WHAT THE EXERCISE ASKS: Transcribe the data in full and exactly, omitting any pictures.

EXTRACTED RECORDS:
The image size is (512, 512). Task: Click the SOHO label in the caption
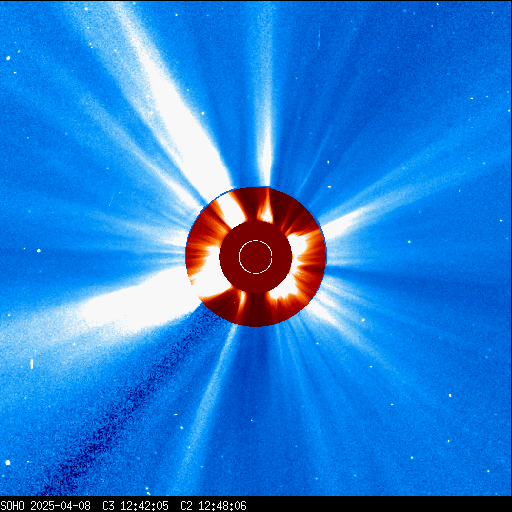point(12,506)
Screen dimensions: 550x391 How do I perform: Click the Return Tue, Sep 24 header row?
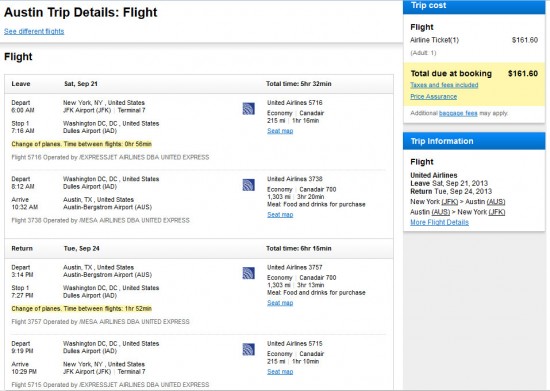pos(199,248)
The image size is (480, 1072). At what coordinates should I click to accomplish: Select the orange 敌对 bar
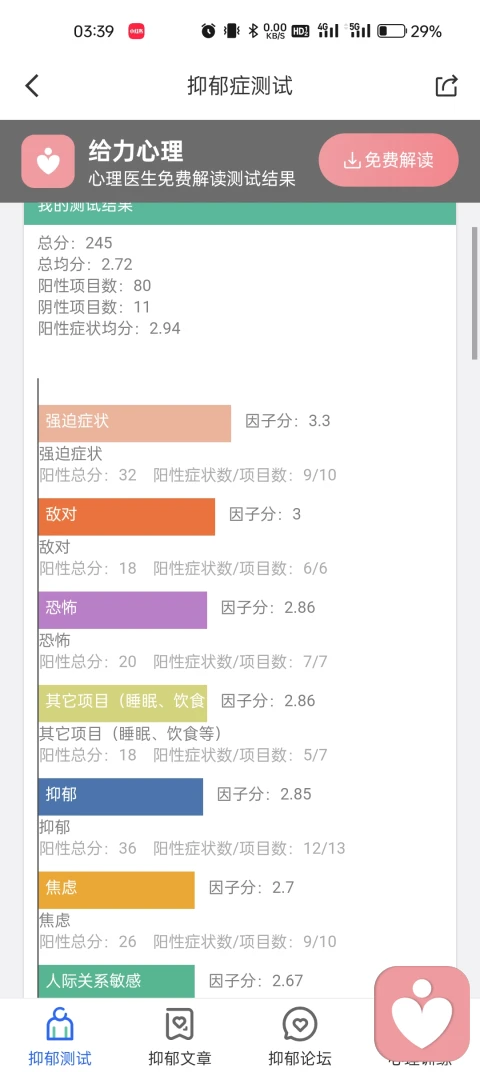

RESPONSE:
The image size is (512, 512). Task: Click the SOHO label in the caption
point(12,506)
Screen dimensions: 550x391 How do I perform: Click the Return Tue, Sep 24 header row?
pos(199,248)
The image size is (480, 1072). At what coordinates should I click to accomplish: Select the orange 敌对 bar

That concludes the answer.